Start of Block
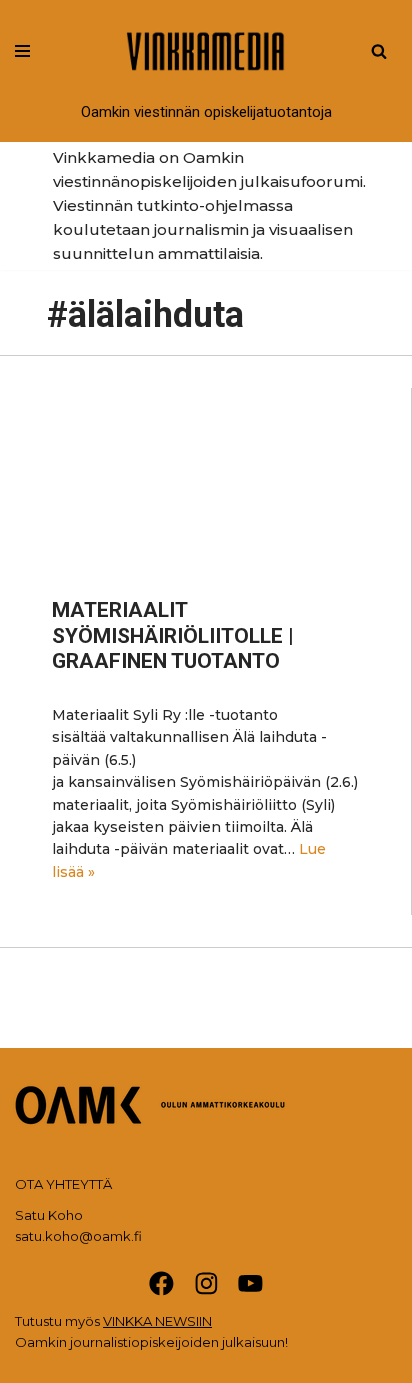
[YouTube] (250, 1283)
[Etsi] (379, 51)
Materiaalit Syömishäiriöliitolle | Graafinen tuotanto (173, 635)
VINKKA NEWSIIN (157, 1321)
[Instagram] (206, 1283)
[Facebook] (161, 1283)
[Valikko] (22, 51)
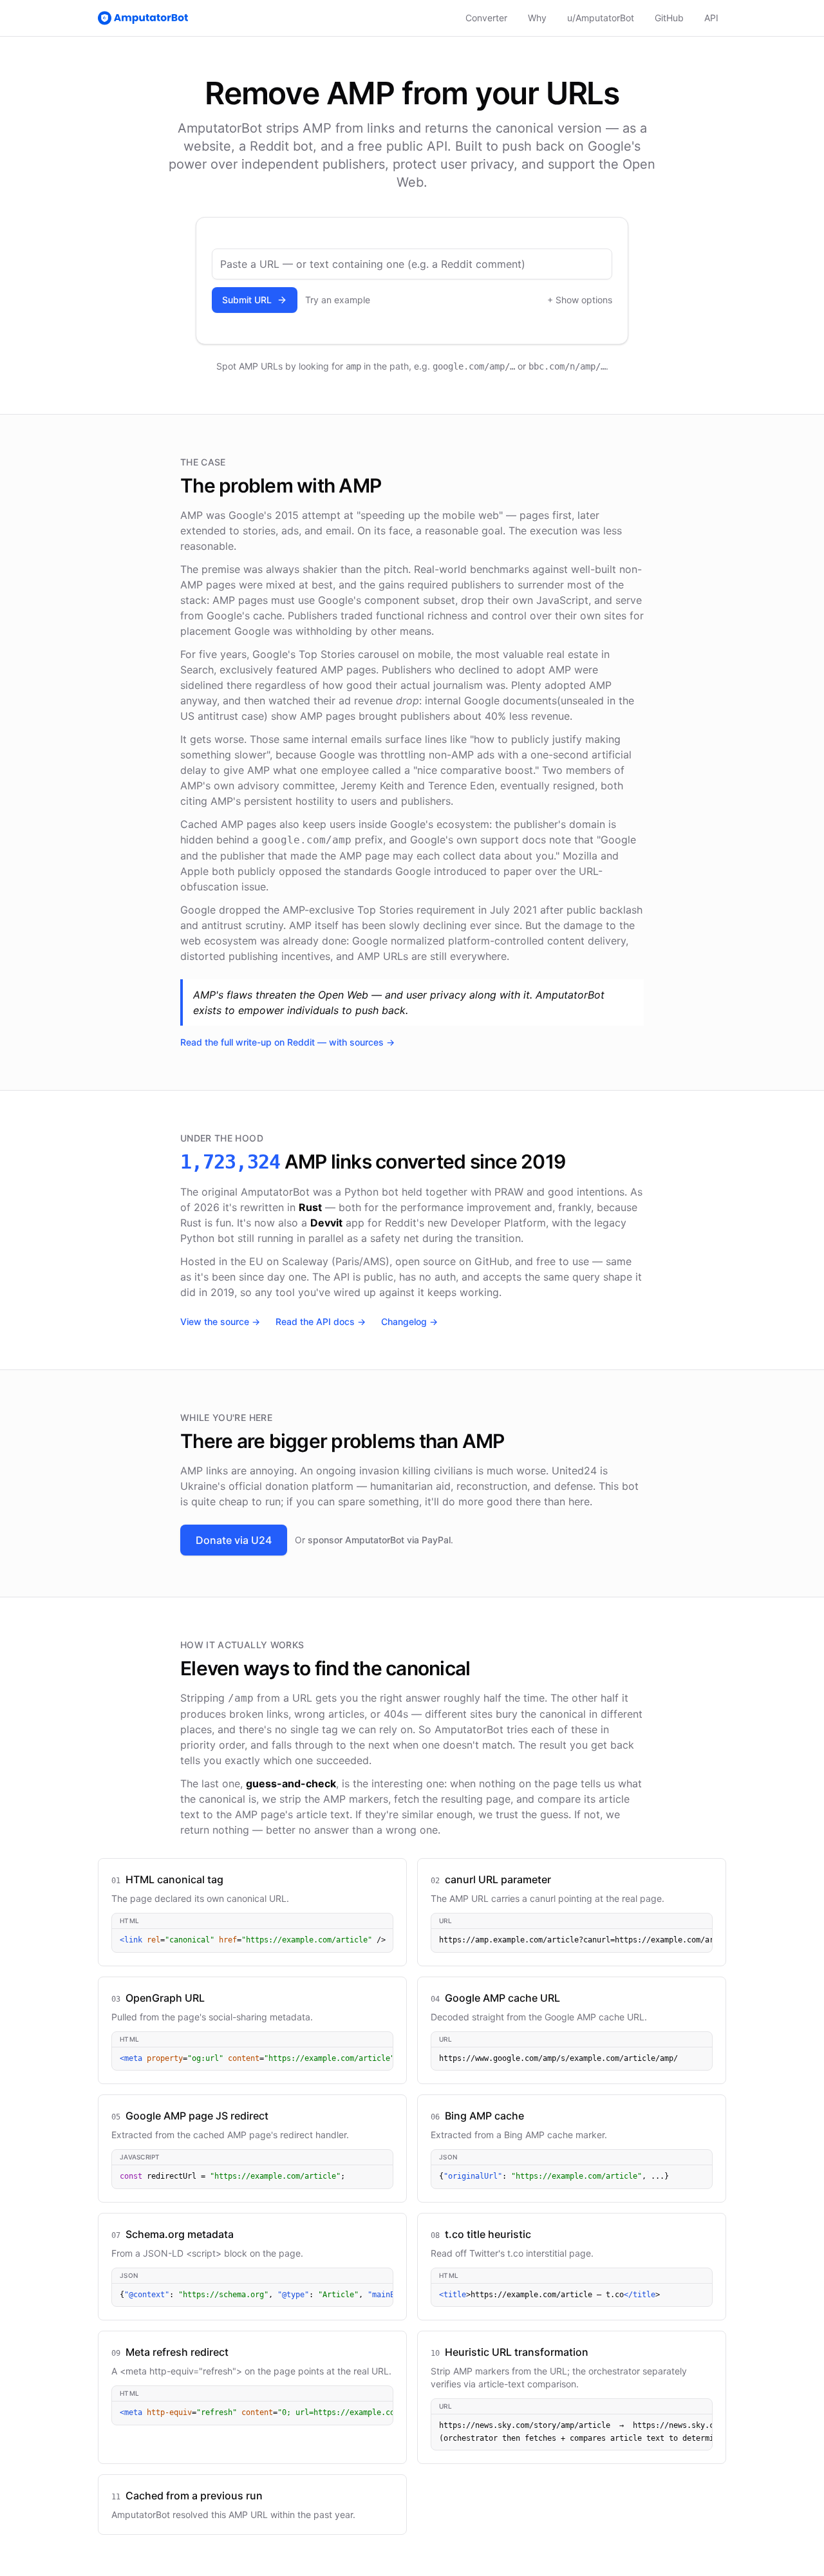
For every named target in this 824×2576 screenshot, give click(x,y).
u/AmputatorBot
End of Block
Print out each record exactly as shown, but keep the pictures out.

=== Answer box ===
[YouTube] (250, 1283)
[Etsi] (379, 51)
Materiaalit Syömishäiriöliitolle | Graafinen tuotanto (173, 635)
VINKKA NEWSIIN (157, 1321)
[Instagram] (206, 1283)
[Facebook] (161, 1283)
[Valikko] (22, 51)
For every named target in this 824×2576 screenshot, give click(x,y).
u/AmputatorBot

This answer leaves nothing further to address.